Looks like sensor didn’t send FE package cause the problem. It could be somehow sensor stop streaming.

The camera never stopped streaming (we can query an internal frame counter via i2c). Also, the stream can often be recovered by killing the capture app, waiting a short period of time and then restarting. The camera is a mature, fielded product. We tried multiple cameras on multiple Orin devkits. Any ideas on additional debugging information we can collect to find out why the capture stops?

Boost the clocks to try.

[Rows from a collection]
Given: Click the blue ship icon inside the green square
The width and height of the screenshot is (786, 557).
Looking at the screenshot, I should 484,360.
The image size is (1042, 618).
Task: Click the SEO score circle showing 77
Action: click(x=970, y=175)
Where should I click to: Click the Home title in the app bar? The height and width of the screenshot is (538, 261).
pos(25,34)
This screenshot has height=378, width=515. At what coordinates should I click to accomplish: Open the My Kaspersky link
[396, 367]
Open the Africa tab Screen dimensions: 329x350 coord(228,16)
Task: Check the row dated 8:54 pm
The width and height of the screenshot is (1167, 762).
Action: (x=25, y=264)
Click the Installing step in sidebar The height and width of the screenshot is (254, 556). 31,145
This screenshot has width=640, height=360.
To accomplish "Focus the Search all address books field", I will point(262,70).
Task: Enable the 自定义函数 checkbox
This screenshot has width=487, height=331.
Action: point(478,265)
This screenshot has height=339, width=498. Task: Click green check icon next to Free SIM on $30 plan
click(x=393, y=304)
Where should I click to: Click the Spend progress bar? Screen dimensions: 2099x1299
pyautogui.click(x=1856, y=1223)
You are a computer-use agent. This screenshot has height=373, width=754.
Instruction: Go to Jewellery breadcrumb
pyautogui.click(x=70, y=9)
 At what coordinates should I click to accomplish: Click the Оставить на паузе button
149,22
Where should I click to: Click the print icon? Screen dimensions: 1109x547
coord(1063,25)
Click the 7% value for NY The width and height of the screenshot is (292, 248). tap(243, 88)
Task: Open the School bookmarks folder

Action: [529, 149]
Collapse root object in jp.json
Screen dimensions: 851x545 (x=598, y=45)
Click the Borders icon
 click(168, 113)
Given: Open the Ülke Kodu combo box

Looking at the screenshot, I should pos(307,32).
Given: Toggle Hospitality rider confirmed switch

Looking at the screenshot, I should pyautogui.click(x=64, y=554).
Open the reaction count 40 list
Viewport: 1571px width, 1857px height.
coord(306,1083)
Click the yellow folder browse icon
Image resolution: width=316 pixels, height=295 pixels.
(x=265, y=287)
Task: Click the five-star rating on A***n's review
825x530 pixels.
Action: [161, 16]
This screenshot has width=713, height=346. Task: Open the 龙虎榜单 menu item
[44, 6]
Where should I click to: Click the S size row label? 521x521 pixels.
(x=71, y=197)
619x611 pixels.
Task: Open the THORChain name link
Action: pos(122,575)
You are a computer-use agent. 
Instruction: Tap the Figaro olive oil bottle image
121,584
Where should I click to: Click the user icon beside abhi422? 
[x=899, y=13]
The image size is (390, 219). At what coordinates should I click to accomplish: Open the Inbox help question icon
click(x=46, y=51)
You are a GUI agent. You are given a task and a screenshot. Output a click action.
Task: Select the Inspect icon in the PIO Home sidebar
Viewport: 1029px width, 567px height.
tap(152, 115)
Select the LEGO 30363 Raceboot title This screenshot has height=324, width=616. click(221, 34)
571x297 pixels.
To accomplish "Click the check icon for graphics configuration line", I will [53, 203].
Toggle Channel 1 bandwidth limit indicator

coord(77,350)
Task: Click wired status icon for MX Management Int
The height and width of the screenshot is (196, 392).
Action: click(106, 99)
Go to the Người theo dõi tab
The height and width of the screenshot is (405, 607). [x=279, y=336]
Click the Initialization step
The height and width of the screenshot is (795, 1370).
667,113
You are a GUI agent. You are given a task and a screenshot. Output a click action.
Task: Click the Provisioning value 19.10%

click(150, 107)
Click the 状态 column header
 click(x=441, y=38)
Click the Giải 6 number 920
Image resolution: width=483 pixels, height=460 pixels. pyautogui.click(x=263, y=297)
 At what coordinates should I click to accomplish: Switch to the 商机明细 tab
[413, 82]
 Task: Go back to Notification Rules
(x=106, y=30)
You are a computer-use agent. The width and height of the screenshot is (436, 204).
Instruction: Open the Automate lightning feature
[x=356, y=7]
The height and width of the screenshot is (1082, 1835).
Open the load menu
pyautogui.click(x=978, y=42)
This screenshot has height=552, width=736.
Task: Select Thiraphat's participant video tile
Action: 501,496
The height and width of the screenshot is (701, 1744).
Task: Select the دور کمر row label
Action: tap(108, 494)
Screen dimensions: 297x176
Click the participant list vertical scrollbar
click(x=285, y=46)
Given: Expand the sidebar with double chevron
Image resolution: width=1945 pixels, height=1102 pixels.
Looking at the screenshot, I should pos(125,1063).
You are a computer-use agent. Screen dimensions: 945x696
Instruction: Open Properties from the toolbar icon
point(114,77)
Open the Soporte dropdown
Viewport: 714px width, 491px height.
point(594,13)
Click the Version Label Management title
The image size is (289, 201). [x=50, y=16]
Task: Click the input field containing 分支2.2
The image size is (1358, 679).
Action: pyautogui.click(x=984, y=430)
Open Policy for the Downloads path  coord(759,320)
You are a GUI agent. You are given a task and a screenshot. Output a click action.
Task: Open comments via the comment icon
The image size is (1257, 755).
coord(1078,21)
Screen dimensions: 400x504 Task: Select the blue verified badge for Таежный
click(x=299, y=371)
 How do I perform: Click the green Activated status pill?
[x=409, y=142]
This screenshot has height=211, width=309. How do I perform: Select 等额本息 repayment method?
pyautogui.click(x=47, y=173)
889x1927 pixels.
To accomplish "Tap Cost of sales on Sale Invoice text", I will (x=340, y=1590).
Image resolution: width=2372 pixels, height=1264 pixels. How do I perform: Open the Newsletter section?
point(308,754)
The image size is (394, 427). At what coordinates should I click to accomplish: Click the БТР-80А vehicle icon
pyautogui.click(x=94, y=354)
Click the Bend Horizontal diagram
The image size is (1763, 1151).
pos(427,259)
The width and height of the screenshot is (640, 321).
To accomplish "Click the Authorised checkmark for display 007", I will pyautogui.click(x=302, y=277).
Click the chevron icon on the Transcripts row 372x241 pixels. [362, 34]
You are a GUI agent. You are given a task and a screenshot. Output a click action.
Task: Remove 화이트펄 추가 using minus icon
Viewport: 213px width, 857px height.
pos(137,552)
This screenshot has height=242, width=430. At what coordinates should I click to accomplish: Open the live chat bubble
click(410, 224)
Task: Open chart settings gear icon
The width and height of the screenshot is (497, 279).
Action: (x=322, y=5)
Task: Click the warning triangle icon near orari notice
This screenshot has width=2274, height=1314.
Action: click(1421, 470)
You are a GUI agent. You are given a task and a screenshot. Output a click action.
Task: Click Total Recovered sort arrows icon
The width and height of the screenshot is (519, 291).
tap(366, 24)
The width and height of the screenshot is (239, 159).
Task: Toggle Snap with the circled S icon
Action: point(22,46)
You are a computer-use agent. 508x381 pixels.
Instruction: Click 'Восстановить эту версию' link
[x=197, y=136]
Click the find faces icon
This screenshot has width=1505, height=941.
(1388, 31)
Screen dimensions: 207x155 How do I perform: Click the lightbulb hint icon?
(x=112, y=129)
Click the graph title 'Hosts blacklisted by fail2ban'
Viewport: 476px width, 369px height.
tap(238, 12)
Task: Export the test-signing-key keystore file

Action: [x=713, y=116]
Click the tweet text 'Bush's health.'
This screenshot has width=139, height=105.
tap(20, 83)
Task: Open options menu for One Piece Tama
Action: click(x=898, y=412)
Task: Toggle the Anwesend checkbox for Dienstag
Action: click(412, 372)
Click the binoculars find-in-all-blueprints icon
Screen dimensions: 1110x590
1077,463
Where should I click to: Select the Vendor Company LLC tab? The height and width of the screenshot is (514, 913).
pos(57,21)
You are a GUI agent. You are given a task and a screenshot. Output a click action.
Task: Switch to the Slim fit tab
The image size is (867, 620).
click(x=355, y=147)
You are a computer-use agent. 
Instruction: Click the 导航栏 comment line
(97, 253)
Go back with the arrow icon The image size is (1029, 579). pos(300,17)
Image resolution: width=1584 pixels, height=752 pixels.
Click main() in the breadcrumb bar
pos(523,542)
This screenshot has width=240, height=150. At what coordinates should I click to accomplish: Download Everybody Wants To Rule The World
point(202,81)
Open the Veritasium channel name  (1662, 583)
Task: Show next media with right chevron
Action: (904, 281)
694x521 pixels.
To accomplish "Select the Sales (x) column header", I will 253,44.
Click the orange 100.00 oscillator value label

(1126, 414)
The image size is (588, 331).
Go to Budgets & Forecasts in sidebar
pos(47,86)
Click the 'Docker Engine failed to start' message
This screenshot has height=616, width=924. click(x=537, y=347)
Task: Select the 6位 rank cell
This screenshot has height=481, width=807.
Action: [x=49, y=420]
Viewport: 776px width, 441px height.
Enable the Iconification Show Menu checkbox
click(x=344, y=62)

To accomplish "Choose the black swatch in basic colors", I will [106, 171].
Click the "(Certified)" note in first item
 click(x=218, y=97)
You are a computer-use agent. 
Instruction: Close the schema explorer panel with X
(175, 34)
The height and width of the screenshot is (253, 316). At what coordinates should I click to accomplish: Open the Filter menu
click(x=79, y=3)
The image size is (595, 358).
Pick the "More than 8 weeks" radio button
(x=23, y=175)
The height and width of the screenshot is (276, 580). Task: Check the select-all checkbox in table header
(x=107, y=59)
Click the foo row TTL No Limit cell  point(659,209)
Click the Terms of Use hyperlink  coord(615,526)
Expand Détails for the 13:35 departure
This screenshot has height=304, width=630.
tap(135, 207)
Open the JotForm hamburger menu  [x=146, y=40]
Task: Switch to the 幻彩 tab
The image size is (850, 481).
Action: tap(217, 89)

■ PROMPT: Write the next part of the camera capture thread, starting after its last line. The rows stand apart from the camera capture thread.

■ ANSWER TO THE TASK:
sudo su
echo 1 > /sys/kernel/debug/bpmp/debug/clk/vi/mrq_rate_locked
echo 1 > /sys/kernel/debug/bpmp/debug/clk/isp/mrq_rate_locked
echo 1 > /sys/kernel/debug/bpmp/debug/clk/nvcsi/mrq_rate_locked
echo 1 > /sys/kernel/debug/bpmp/debug/clk/emc/mrq_rate_locked
cat /sys/kernel/debug/bpmp/debug/clk/vi/max_rate |tee /sys/kernel/debug/bpmp/debug/clk/vi/rate
cat /sys/kernel/debug/bpmp/debug/clk/isp/max_rate | tee  /sys/kernel/debug/bpmp/debug/clk/isp/rate
cat /sys/kernel/debug/bpmp/debug/clk/nvcsi/max_rate | tee /sys/kernel/debug/bpmp/debug/clk/nvcsi/rate
cat /sys/kernel/debug/bpmp/debug/clk/emc/max_rate | tee /sys/kernel/debug/bpmp/debug/clk/emc/rate

Hi Shane,
Sorry for the delay. I did not see any change in behavior when I boosted the clocks. Is there more information that I could collect (maybe in NVCSI) to see why the stream suddenly stops working?

Current design we checking the trace log for debugging.

How about the MIPI timing parameters, could they be off for Camera 0 because of the lanes swaps?